Comments like this Everyone I have ever known who has used 'toxic' to describe their (ex) friends, partners or family have been people who have been borderline unbalanced and quite hard work themselves, which tells you quite a lot. are not very helpful. All that comment did was make me feel like it's my fault and I'm mental. I know I am hard work but I never go out of my way to physically or mentally abuse anyone.

This thread has shown me how I'm not dealing with my past that well at the moment. I am a very strong person and tend to bottle things up as it helps keep me sane. My walls are not too strong at the moment so I will be taking a mental health break for a while until I can be strong enough to read about how calling people toxic makes me a worse then the abusers.

It hurts having to fight this hard to cope with something that wasn't my fault. Every day it's a bloody struggle to try and not hurt myself in some way to punish myself. And yes I am hard to live with and I am difficult. I often wonder if it would be better to leave to protect my kids and better half from being dirtied and harmed by being around me. I don't leave because I'm selfish at heart. I love them and they are the only people that have ever loved me back. I have friends and I volunteer. I try so damn hard to live a normal life. It's hard to hear i'm unbalanced. Maybe I am

Dawndonnaagain · 02/12/2016 20:00

The person who said it is lovely, but frankly highly emotionally unstable and inclined to be a bit paranoid and imho possibly has a personality disorder and maybe Aspergers.
Angry
Your medical experience is?

sortthetacheoutbernard · 02/12/2016 20:02

Anyone who has been abused has the right to call their abuser whatever the fuck they like frankly.

If you think your abuser was toxic call them toxic.

Some of this does read like victim blaming and that's just not on.

thisisafakename · 02/12/2016 20:04

littlemiss, this part of your post made me cry:
I try to be a decent person and do anything for anyone but under it all I know I am just this horrible monster because I came from them

I know you probably won't believe me, but that's so so far from the truth. You are nothing like them, you just have the misfortune of sharing DNA with them.

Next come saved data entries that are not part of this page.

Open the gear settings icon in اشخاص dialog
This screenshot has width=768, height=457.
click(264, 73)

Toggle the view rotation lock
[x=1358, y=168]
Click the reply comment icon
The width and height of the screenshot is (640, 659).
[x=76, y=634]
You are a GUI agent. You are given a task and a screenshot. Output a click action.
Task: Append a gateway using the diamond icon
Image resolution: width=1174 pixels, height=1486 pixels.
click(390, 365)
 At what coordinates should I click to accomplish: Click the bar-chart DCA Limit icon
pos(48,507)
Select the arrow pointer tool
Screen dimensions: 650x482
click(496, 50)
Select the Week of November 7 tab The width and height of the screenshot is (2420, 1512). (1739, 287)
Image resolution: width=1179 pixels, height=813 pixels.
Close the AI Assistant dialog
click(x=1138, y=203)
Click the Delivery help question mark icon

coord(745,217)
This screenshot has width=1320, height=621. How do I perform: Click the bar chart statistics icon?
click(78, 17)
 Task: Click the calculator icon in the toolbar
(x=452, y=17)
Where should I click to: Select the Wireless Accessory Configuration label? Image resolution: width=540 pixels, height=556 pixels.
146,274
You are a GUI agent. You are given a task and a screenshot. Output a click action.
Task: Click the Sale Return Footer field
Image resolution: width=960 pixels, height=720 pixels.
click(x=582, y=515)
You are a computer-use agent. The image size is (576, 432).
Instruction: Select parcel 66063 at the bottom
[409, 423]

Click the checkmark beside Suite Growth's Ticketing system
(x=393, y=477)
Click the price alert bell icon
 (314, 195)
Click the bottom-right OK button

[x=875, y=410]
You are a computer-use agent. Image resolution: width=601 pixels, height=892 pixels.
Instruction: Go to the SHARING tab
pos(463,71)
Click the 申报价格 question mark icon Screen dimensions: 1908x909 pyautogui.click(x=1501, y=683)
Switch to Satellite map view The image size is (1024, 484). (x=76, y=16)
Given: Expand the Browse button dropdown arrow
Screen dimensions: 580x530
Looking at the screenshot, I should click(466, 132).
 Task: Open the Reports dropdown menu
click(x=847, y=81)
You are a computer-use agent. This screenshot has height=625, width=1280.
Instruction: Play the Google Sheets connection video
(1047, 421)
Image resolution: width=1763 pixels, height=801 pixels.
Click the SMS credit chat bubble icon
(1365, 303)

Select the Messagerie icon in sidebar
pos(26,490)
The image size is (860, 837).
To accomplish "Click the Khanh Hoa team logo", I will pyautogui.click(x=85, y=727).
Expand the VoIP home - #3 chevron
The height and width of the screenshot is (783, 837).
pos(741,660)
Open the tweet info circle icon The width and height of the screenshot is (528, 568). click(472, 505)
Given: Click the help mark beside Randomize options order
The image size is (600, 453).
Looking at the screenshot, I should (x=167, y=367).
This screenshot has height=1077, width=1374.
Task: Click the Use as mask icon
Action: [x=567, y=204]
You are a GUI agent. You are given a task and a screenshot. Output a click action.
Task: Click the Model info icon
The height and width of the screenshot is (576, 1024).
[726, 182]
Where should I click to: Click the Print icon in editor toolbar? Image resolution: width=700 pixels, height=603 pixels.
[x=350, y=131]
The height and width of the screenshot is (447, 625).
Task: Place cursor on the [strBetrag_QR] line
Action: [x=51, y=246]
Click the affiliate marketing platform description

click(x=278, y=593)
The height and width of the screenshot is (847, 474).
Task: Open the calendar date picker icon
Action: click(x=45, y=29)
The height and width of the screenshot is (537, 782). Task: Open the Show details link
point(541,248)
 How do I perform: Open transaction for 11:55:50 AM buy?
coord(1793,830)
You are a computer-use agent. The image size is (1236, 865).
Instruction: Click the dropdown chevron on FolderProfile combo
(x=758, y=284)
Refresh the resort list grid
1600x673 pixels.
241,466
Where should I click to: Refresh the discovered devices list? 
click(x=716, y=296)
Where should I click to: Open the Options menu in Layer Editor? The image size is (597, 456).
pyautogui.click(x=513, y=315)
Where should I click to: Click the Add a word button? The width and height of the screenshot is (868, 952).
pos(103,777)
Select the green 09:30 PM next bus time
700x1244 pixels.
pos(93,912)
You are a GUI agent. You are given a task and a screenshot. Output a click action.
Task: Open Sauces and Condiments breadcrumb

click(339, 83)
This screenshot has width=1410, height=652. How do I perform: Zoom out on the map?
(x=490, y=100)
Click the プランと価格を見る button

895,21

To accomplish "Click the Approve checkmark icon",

I thought the reaction was patronising too, as was the tone of a lot of the OP's posts. Oh, these poor people being called toxic and being dehumanised. What about those whose lives they have destroyed? You're sorry a victim of horrific abuse who thinks she will never be able to rebuild her life 'feels that way'? I'm more sorry that her vile excuses for family members were ever born to be honest.

SantaPleaseBringMeEwanMcGregor · 02/12/2016 20:07

OP, has someone thrown the accusation of being toxic at you? It's a nuclear-level word, to be used with care, and if you've been hit with it it can feel like a few megatons, especially if it's unjustifiable. But it's still a very valid descriptor, and is only offensive when used wrong.

The person who said it is lovely, but frankly highly emotionally unstable and inclined to be a bit paranoid and imho possibly has a personality disorder and maybe Aspergers. The mutual friend she described as 'a toxic bitch' is one of the least toxic, least objectionable and most empathetic women know.

The fact she misused the word doesn't mean it's not a word to use--nor does it qualify you to diagnose someone as having autism. (Unless you are trained in such matters, in which case, I retract.)

SlottedSpoon · 02/12/2016 20:08

My medical experience is none DawnDonna* which is why I said 'IMHO she possibly has....'

As opposed to 'Even though I am not qualified I can definitely diagnose...'

HTH

BantyCustards · 02/12/2016 20:14

You also said you 'tend to be wary' of anyone using the term based on your limited experiences

BantyCustards · 02/12/2016 20:18

Slotted - HTH

No, it doesn't help. You choosing to label someone with a disability and use it as an example of why people who use the word 'toxic' should be disregarded as invalid is about as unhelpful as it comes from the POV of the disabled.